- **WHAT TO DO**
1 – From the article on Indian surrogacy below, reproduce the passage between "However, according to" and "industry in India.", inclusive.
2 – Give a two-sentence summary of the article on Indian surrogacy below.
3 – In the article on Indian surrogacy below, since what year has the Akanksha Clinic delivered surrogate children?

- **DOCUMENT EXCERPT**
Parental Surrogacy Goes to India

Did you happen to catch PBS’ report on a growing way to go to all lengths to have a baby? Indian surrogacy. Check out how it works, and the pros and cons…

Many couples who desperately want a baby and face the issue of the woman not being able to carry the child have had parental surrogacy in this country as an option. However, it does not come without costs and risks. It costs thousands of dollars, and many states differ on their laws on the legality of surrogate parenting.

However, according to a recent report by the PBS Newshour, there is a lower cost, legally easier option: couples can hire a surrogate from India. The surrogacy business has become a half-billion dollar industry in India.

The Akanksha Clinic in Mumbai is one place they can go. It has successfully delivered surrogate children for parents from all over the world since 2004. However, not everyone agrees it is the best idea for couples needing surrogate mothers. Here are some pros and cons:


-It has a much lower cost: couples pay about $10,000-15,000 (sometimes less) instead of the equivalent of at least double that in many countries.

-That amount of money is a fortune to an Indian woman; it is often enough to ensure her existing children can go to school and more.

- **RAW DATA**

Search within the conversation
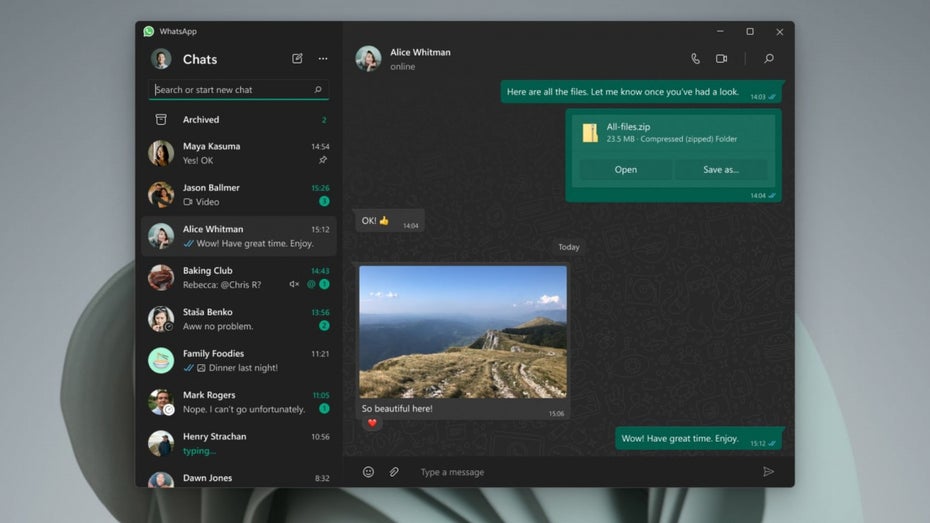 coord(768,59)
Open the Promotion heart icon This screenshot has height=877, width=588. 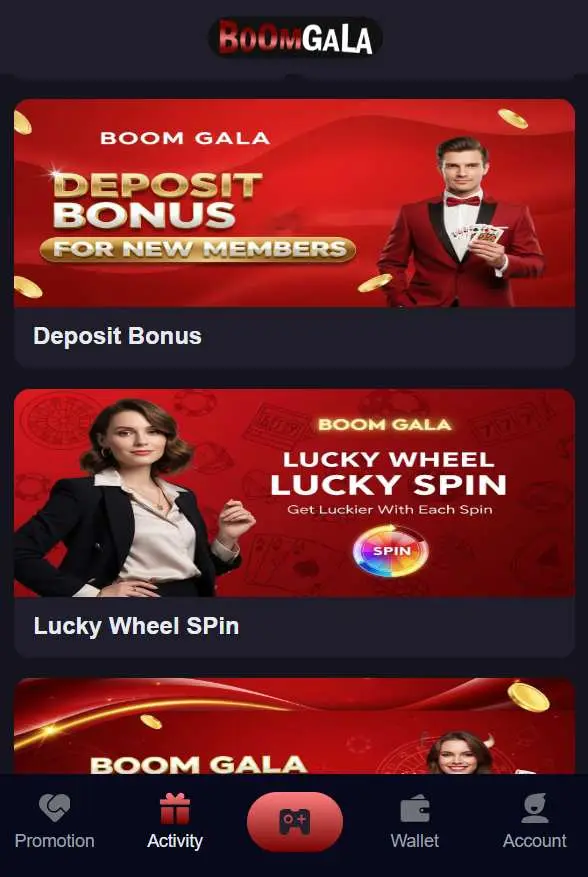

- **RESPONSE LIST**
1 –
However, according to a recent report by the PBS Newshour, there is a lower cost, legally easier option: couples can hire a surrogate from India. The surrogacy business has become a half-billion dollar industry in India.

2 – Couples who need a surrogate can hire one in India, which according to a PBS Newshour report is a cheaper and legally easier choice than surrogacy at home, and surrogacy there has become a half-billion dollar industry. One place they can go is the Akanksha Clinic in Mumbai, and the piece lists pros such as a cost of about $10,000-15,000 and money that can pay for the surrogate's own children to go to school.

3 – Since 2004.